The film premiered in Singapore on March 5, 2020. It was originally planned to premiere in Malaysia on March 19, 2020, but it was delayed due to the COVID-19 pandemic, and the film opened on July 1, 2020. The film was released in Indonesia on December 9, 2020.

==Novelization==
A novelization of the film written by Van Madoy was published by Kodansha on November 14, 2019.

==Reception==
===Box office===
During the opening weekend, Kaiji: Final Game ranked at second at the Japanese box office, earning ¥362 million ($3.29 million), and earned ¥616 million ($5.60 million) from January 10–13. The film stayed at second in its third weekend and earned an additional ¥198,153,400 ($1.81 million). The film dropped to fourth in its fourth weekend, and earned ¥120,022,950 ($1.10 million). The film dropped from eighth to tenth in its sixth weekend and earned ¥35,480,750 ($323,000). It was the eighth highest grossing film of 2020, earning ¥2.06 billion ($21 million) at the box office that year. It also grossed $14,608 in Vietnam.

===Critical reception===
Marcus Goh of Yahoo! Style rated the film 3.5/5, praising its strong start as a "mild political commentary on the labour market in Japan" and the thrilling Tower of Babel game. However, he found the later games lackluster and noted that some manga-inspired elements felt awkward with live-action actors. While he appreciated the film's faithfulness to the spirit of the source material, he felt it sometimes adhered too closely, creating awkward moments. Still, he concluded that fans would enjoy seeing Kaiji return to the big screen.

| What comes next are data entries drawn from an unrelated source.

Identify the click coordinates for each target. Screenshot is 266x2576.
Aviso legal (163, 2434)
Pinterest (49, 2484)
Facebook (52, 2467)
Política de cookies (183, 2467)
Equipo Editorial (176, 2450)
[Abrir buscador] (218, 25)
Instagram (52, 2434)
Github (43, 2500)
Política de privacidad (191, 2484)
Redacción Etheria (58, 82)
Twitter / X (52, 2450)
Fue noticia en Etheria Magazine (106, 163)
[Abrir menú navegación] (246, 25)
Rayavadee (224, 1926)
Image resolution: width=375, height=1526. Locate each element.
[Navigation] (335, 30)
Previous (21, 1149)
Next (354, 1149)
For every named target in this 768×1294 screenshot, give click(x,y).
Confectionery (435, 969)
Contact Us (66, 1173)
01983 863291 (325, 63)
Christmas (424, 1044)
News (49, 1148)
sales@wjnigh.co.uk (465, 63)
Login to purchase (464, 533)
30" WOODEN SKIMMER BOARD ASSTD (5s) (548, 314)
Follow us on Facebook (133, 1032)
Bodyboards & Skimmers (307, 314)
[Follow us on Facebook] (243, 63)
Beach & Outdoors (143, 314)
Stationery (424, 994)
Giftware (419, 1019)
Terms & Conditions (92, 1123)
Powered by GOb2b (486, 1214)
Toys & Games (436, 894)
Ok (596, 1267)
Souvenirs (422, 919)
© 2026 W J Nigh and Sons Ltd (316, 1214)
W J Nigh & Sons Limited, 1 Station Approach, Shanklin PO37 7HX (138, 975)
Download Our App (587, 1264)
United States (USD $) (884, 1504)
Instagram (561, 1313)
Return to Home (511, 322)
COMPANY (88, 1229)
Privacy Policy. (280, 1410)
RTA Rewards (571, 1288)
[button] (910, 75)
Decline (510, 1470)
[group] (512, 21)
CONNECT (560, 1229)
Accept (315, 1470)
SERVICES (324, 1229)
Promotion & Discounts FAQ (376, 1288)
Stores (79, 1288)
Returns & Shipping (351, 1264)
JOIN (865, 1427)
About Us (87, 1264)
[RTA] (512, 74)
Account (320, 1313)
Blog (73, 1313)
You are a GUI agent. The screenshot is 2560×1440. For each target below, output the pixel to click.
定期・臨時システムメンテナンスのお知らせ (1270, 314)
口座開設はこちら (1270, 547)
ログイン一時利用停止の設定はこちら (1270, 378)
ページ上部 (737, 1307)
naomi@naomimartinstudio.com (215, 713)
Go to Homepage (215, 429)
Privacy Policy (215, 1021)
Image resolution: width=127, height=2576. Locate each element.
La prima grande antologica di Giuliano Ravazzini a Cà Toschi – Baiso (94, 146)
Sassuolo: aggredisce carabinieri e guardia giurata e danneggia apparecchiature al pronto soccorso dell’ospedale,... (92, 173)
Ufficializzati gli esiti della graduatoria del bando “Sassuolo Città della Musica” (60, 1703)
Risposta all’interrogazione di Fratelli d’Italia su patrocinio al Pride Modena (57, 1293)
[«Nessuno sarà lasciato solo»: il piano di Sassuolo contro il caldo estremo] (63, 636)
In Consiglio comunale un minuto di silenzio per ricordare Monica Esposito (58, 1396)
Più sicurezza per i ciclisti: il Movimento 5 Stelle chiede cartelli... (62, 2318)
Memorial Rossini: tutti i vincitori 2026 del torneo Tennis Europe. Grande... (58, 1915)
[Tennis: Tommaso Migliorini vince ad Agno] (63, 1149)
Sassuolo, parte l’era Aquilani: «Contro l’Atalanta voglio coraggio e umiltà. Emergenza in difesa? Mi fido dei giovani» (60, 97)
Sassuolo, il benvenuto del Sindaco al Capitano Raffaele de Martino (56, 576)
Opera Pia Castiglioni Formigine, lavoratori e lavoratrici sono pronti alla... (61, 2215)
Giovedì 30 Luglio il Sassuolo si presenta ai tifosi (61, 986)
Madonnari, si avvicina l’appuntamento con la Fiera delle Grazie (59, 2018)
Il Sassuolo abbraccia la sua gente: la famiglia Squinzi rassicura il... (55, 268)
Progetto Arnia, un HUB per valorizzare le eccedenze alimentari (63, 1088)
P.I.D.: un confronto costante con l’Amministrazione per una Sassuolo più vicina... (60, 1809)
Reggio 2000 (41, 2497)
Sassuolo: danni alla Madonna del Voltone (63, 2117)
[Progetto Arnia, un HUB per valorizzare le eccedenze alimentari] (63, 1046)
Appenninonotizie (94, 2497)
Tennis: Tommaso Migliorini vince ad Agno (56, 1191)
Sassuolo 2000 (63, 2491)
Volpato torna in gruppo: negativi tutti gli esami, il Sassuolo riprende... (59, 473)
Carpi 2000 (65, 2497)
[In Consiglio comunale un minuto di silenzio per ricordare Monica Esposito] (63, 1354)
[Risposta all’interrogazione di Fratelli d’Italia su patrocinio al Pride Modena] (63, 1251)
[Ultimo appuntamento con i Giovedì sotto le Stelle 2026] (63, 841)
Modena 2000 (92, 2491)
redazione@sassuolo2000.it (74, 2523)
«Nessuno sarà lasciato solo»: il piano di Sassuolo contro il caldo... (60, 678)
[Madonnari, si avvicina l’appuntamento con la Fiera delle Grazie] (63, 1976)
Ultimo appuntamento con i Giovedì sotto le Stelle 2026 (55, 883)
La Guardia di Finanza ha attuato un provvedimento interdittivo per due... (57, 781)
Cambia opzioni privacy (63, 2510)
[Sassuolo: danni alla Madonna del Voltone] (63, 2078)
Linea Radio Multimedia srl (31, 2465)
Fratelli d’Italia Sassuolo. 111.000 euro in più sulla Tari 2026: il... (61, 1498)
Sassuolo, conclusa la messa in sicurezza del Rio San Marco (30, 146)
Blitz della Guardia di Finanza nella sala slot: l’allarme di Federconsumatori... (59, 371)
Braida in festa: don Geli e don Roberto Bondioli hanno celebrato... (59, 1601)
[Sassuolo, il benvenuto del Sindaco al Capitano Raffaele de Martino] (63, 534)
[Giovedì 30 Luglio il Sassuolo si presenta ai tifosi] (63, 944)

Tay Yek Keak of Today called the film "enjoyably fascinating and intellectually stimulating", praising its expanded national-scale ambition. He noted that Fujiwara's Kaiji looks unchanged from the first film, with the only sign of the 11-year gap being the more subdued final game. While acknowledging its drawn-out runtime and Japanese cinema's trademark outlandish clichés, Keak found its dark financial apocalypse concept "grimly thrilling".